DIRECTIONS FOR THIS TASK: Format every line of the rows below as a JSON list of strings, one string per line, skipping any blank lines. Leave the pictures out.

RECORDS PROVIDED:
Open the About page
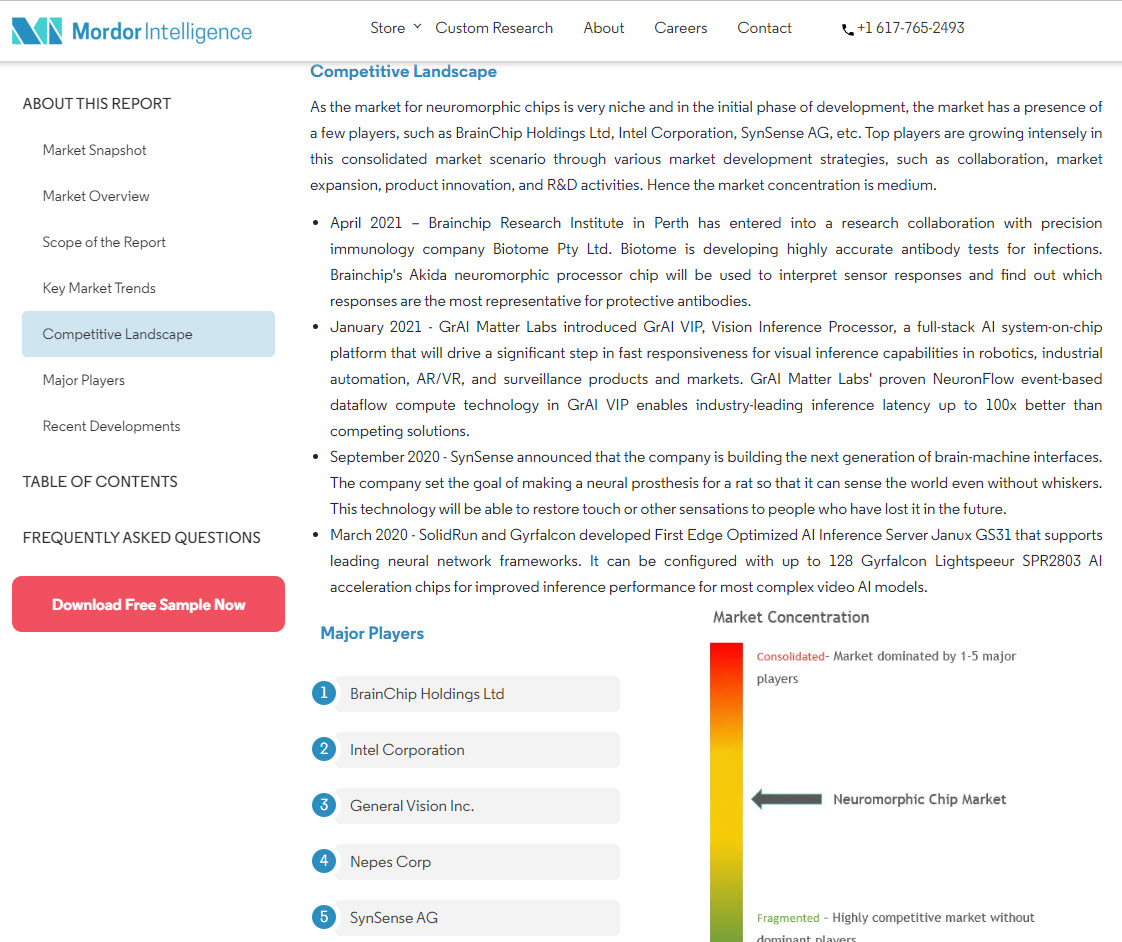Image resolution: width=1122 pixels, height=942 pixels. point(604,28)
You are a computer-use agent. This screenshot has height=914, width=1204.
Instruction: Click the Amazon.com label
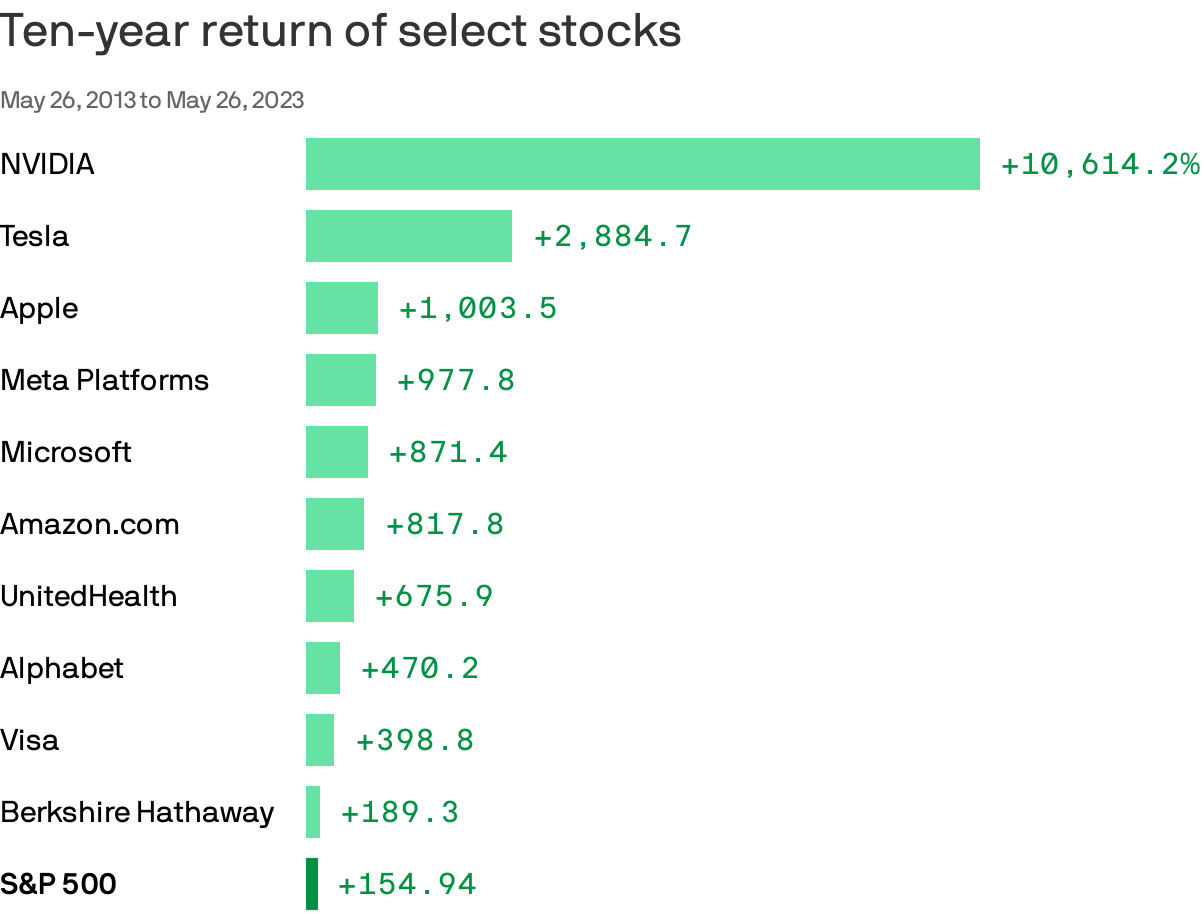point(90,524)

WORKED SOLUTION:
[
  "Open the About page",
  "Image resolution: width=1122 pixels, height=942 pixels. point(604,28)",
  "You are a computer-use agent. This screenshot has height=914, width=1204.",
  "Instruction: Click the Amazon.com label",
  "point(90,524)"
]